Setting the Picture property affects the value of the TabPicture property for the current tab as well as displays the picture in the active tab.
Adjusting Tab Height and Width
Depending upon its size, you may need to resize the tab height to accommodate the image. Use the TabMaxHeight property to adjust the height of the tabs. The TabMaxHeight property sets the height for every tab in the control — individual tabs cannot be adjusted separately.
If you’re using the Microsoft Office style tabbed dialog, you may also need to set the TabMaxWidth property to allow both the image and the text to fit on the tab.
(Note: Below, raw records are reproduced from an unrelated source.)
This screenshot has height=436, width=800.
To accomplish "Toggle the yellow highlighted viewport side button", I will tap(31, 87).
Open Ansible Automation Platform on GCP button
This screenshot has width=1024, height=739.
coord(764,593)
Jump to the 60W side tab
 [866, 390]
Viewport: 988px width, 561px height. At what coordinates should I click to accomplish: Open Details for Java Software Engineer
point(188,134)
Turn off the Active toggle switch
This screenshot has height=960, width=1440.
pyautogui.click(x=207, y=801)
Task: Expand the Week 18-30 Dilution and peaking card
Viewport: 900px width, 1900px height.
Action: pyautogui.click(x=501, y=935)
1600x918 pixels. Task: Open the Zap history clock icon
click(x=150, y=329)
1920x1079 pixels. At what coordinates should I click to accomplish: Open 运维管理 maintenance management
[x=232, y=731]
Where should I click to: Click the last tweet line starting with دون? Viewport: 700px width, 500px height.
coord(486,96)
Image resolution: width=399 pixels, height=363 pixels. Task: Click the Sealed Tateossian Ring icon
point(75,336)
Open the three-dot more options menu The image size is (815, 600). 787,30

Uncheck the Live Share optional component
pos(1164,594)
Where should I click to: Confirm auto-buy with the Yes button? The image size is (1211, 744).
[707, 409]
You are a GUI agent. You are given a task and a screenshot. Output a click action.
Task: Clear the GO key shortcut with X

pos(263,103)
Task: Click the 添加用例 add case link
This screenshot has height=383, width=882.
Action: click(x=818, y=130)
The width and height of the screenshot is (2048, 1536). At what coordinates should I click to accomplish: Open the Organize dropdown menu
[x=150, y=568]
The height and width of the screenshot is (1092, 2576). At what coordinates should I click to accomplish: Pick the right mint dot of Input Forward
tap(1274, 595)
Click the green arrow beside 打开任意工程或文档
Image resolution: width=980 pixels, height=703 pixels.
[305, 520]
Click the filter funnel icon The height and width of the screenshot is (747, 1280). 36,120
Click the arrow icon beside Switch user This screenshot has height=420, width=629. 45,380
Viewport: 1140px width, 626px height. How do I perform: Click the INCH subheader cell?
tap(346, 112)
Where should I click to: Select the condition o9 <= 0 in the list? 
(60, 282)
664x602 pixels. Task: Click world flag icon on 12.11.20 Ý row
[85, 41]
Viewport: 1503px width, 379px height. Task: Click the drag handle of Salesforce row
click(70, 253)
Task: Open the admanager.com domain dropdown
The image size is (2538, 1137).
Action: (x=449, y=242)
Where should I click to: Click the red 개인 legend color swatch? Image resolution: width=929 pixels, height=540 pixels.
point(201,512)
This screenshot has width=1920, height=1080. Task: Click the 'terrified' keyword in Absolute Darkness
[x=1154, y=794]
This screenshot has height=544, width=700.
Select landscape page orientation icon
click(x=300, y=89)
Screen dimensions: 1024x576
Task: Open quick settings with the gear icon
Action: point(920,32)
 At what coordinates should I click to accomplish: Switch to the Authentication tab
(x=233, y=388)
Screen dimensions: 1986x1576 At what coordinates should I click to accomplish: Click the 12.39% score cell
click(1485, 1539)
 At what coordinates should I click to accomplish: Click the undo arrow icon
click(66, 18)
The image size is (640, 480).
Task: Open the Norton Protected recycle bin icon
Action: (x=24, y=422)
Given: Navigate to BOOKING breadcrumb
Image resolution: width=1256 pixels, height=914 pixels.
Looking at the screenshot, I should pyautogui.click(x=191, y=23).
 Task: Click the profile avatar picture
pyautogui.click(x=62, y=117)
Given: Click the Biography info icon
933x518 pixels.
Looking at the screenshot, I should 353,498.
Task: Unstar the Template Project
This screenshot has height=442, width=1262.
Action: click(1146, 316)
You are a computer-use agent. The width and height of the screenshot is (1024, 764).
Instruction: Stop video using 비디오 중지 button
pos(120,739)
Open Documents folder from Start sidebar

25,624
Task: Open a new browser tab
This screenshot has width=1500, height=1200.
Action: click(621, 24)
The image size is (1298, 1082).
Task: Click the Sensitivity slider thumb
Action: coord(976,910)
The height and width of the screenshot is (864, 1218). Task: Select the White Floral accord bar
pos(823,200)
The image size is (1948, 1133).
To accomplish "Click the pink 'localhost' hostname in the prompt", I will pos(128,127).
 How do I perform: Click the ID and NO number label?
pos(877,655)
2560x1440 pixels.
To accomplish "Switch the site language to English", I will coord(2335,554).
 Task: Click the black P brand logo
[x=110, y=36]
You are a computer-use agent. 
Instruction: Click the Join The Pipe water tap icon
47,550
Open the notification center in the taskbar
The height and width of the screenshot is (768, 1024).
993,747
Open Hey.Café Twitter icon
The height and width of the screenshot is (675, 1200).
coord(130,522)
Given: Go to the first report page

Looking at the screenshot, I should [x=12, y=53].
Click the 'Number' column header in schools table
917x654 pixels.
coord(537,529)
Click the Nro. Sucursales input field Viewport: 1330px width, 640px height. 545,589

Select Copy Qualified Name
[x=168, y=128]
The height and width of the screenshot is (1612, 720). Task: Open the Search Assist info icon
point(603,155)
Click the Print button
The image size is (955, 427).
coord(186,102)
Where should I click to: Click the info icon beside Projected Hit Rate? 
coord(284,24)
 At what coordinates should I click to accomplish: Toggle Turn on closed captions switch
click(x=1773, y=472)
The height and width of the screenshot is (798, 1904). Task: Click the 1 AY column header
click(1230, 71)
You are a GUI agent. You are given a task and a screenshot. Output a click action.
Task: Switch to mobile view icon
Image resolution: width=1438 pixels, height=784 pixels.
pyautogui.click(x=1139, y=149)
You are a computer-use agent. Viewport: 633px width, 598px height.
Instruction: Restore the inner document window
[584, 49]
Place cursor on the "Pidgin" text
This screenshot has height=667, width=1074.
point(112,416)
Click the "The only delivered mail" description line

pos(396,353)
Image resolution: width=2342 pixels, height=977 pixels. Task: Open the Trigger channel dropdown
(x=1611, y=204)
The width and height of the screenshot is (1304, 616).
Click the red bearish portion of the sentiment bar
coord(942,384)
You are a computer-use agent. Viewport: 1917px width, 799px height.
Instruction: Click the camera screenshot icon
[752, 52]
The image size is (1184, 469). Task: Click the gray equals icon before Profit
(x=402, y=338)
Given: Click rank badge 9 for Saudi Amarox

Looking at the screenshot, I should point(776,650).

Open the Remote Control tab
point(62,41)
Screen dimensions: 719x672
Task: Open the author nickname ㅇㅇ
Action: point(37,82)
If you’re using the Windows 95 style tabbed dialog, the TabMaxWidth property is ignored and the width of each tab adjusts to the combined width of the image and the length of the text in its caption.
Setting the WordWrap Property
When using the Microsoft Office style tabbed dialog, you may specify the exact width of the tabs using the TabMaxWidth property. Having done so, you can then allow tab captions to wrap to the next line, if necessary, by setting the WordWrap property to True. Although caption text will wrap, you are still limited by the height and width of the tabs. In other words, you may still get clipped or hidden caption text if the height and width are insufficient.
The Windows 95–style tabbed dialog sets tab width based on the length of the caption text; the TabMaxWidth and WordWrap property settings are ignored.
Completing Your Custom Tabbed Dialog Box
Once you’ve completed adding controls to each tab, you can finish designing your custom tabbed dialog box to resemble a standard tabbed dialog box. For example, if you want it to display like a standard Windows 95 (or later) Property Pages dialog box, follow these steps:
Resize the underlying form so that the SSTab control is centered and equal amounts of space remain on the top, right and left edges. Leave a larger amount of space below the control.
Add two command buttons — an OK and a Cancel button. Align them below the right edge of the SSTab control.
Set the form’s BorderStyle property to Fixed Dialog.